§ **Dataset entries**:
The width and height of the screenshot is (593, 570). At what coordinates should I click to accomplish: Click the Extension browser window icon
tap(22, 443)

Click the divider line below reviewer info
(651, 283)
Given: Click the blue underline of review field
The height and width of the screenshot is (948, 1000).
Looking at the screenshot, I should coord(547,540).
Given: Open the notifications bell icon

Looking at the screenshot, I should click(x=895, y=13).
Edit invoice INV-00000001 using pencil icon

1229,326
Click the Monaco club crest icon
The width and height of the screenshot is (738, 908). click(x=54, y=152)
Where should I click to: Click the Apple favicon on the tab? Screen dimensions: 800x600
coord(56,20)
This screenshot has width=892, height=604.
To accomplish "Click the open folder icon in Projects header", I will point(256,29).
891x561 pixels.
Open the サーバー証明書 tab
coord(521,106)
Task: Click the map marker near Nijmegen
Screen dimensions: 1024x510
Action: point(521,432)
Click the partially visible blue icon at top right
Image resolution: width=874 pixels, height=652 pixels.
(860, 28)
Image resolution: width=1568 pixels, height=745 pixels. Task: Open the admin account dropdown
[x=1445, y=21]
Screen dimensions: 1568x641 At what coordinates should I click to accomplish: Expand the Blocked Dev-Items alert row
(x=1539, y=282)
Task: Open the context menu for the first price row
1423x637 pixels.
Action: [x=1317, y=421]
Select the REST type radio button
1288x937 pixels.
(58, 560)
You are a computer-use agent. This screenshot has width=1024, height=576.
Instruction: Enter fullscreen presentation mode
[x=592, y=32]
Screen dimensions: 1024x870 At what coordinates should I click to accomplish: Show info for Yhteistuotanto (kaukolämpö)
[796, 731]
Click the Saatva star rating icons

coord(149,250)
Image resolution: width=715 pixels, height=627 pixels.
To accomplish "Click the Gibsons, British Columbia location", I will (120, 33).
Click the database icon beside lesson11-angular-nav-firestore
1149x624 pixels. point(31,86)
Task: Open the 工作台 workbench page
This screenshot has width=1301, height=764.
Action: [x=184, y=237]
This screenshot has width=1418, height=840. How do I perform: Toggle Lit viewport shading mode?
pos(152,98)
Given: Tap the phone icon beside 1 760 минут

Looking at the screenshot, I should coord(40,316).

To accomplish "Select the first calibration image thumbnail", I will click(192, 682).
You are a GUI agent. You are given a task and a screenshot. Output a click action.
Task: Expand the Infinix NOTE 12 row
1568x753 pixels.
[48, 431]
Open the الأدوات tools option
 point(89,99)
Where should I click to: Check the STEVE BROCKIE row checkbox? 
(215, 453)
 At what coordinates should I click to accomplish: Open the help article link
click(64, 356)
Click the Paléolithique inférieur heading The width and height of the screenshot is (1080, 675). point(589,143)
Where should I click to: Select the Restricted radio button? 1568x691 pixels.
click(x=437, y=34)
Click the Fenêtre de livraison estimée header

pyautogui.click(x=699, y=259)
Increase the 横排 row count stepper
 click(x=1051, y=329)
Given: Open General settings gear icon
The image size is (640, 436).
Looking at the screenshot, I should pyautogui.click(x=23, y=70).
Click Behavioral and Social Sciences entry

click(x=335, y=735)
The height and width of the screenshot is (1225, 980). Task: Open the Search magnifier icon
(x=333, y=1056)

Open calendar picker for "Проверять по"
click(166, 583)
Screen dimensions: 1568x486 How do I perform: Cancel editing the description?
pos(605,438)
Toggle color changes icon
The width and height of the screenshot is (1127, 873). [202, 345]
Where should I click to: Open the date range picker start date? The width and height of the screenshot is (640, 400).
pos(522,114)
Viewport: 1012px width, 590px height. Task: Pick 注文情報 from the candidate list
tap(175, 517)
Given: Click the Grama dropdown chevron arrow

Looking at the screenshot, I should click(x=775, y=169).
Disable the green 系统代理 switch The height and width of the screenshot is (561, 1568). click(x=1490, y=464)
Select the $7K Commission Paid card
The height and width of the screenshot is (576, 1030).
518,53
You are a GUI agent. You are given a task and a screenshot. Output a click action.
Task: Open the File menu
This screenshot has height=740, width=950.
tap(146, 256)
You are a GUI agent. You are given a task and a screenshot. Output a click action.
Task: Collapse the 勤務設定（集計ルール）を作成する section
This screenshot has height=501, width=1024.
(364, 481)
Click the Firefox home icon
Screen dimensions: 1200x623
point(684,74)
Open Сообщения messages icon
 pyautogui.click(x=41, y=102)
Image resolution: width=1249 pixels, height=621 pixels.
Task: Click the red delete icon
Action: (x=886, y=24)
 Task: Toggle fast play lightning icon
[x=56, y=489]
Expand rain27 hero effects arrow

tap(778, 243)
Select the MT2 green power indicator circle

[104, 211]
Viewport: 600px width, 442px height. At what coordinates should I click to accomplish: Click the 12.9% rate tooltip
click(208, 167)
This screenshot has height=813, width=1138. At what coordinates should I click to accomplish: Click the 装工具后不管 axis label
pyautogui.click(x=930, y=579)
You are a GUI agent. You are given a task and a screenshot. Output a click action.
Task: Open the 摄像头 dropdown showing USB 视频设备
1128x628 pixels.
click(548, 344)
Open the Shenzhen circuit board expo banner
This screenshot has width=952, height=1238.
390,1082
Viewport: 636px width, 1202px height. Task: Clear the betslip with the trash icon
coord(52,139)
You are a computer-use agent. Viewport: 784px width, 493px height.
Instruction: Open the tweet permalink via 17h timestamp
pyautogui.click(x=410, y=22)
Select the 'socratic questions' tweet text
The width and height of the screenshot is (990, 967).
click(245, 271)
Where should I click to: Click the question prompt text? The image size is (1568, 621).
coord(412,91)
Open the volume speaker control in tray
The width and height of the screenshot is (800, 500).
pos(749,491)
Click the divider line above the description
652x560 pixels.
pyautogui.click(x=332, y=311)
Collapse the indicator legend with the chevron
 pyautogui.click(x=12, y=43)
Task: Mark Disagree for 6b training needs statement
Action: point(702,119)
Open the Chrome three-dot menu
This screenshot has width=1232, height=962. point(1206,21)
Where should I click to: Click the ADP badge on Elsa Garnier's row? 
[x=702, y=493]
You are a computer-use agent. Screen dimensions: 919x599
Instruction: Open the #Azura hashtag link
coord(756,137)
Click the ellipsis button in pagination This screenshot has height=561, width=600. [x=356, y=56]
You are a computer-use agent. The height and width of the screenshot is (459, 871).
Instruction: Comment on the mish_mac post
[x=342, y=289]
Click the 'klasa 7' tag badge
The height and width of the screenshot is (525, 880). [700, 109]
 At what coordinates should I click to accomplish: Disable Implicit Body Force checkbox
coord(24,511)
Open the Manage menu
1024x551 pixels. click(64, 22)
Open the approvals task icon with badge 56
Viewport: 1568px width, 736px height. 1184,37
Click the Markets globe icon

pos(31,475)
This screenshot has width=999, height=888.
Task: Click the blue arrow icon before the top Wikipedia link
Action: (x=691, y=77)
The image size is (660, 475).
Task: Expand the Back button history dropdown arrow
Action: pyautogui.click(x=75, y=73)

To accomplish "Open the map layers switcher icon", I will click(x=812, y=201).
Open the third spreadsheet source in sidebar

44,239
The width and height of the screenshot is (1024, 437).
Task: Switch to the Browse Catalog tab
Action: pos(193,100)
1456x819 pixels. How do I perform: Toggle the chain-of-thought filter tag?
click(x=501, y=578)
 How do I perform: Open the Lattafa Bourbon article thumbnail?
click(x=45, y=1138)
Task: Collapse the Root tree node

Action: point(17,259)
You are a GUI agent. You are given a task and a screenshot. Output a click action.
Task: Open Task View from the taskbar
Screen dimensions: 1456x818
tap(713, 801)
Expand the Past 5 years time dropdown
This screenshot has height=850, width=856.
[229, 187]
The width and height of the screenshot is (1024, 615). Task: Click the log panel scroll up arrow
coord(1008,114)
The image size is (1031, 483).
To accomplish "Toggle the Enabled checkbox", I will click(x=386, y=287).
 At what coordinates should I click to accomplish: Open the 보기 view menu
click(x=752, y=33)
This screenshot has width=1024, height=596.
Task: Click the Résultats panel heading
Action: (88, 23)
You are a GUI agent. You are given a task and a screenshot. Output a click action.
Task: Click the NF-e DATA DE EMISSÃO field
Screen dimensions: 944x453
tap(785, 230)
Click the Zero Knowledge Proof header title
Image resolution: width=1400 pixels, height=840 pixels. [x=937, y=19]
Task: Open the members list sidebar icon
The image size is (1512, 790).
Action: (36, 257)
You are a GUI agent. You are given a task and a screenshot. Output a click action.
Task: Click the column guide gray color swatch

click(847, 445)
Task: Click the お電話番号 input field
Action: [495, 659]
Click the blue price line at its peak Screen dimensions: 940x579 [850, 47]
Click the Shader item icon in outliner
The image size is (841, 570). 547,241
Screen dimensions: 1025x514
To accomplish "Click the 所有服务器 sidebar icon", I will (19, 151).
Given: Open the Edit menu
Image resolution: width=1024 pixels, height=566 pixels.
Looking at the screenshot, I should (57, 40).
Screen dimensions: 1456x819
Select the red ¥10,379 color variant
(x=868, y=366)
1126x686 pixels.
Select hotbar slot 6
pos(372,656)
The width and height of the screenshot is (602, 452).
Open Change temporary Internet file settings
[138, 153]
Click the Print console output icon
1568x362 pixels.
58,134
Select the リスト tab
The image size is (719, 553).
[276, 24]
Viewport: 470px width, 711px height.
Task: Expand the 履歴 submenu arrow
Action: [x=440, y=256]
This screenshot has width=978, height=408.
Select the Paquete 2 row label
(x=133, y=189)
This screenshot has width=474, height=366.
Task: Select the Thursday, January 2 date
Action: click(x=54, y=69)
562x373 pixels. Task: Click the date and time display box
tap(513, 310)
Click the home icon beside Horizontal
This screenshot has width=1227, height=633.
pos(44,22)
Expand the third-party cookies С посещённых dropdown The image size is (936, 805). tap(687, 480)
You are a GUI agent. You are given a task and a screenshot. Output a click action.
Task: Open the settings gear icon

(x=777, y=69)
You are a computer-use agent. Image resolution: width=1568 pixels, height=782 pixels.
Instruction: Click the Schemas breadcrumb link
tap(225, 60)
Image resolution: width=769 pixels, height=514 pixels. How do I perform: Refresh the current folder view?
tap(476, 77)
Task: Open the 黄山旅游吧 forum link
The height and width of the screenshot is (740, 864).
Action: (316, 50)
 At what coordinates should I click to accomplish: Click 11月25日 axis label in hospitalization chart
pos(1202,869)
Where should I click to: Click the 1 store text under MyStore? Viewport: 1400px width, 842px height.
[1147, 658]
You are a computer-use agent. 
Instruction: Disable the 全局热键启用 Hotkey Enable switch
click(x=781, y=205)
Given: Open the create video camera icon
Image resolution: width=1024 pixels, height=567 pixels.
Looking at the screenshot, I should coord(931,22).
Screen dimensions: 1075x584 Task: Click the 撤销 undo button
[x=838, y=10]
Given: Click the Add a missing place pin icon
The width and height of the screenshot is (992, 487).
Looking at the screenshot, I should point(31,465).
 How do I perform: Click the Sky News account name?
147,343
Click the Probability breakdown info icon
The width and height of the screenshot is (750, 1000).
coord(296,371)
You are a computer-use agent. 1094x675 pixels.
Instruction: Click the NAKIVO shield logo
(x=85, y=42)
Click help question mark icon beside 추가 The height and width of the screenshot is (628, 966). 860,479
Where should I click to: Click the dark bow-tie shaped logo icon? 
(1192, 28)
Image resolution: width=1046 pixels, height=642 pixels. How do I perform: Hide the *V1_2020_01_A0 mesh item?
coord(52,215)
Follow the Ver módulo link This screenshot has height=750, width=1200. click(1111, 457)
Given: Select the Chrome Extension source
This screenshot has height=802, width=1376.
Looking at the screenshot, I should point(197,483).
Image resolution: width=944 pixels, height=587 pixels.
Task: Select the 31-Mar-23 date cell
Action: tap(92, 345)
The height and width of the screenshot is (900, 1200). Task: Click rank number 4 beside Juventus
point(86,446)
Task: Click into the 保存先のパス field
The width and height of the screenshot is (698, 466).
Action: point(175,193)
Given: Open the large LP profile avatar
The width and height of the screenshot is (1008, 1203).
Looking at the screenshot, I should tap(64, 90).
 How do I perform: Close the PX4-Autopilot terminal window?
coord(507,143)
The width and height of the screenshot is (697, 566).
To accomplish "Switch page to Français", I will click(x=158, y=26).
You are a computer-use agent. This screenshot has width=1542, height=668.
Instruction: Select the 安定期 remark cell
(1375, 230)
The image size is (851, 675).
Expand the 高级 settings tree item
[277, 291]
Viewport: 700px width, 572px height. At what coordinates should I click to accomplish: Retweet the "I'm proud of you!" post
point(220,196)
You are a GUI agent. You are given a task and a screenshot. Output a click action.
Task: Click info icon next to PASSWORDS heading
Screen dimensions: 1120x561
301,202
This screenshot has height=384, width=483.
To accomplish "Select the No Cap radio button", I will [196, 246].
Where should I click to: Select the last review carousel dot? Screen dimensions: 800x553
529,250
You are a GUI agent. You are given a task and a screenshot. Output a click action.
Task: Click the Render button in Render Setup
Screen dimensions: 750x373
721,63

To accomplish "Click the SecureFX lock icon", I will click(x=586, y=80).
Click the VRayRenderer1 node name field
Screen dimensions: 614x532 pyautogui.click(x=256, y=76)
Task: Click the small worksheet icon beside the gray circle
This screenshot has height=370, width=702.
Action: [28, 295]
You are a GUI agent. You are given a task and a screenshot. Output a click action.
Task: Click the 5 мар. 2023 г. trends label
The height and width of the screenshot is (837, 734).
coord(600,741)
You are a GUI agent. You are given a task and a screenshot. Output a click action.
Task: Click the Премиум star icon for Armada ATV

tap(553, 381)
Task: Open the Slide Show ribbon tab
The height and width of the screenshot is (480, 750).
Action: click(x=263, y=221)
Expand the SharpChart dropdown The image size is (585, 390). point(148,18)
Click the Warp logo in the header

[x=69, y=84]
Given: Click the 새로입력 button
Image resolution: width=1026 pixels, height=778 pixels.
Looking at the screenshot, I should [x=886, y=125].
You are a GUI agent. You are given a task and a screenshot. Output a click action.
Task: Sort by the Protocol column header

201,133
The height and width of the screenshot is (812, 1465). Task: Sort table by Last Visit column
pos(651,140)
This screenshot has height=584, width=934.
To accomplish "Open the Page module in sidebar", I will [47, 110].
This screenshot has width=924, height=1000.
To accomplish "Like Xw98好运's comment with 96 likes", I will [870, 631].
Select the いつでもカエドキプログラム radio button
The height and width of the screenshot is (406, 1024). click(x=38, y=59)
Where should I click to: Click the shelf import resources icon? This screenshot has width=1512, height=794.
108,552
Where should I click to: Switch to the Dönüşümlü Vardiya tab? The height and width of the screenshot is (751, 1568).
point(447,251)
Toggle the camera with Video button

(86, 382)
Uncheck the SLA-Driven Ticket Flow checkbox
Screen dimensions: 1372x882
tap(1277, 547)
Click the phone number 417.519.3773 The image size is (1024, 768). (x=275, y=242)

§ **Task item**: Collect the lines of the data that carry the word "computer".

§ **Reply to the exercise**:
You are a computer-use agent. This screenshot has width=1024, height=576.
You are a computer-use agent. Viewport: 784px width, 493px height.
You are a computer-use agent. Screen dimensions: 919x599
You are a computer-use agent. The height and width of the screenshot is (459, 871).
You are a computer-use agent. Image resolution: width=1568 pixels, height=782 pixels.
You are a computer-use agent. 
You are a computer-use agent. 1094x675 pixels.
You are a computer-use agent. This screenshot has width=1542, height=668.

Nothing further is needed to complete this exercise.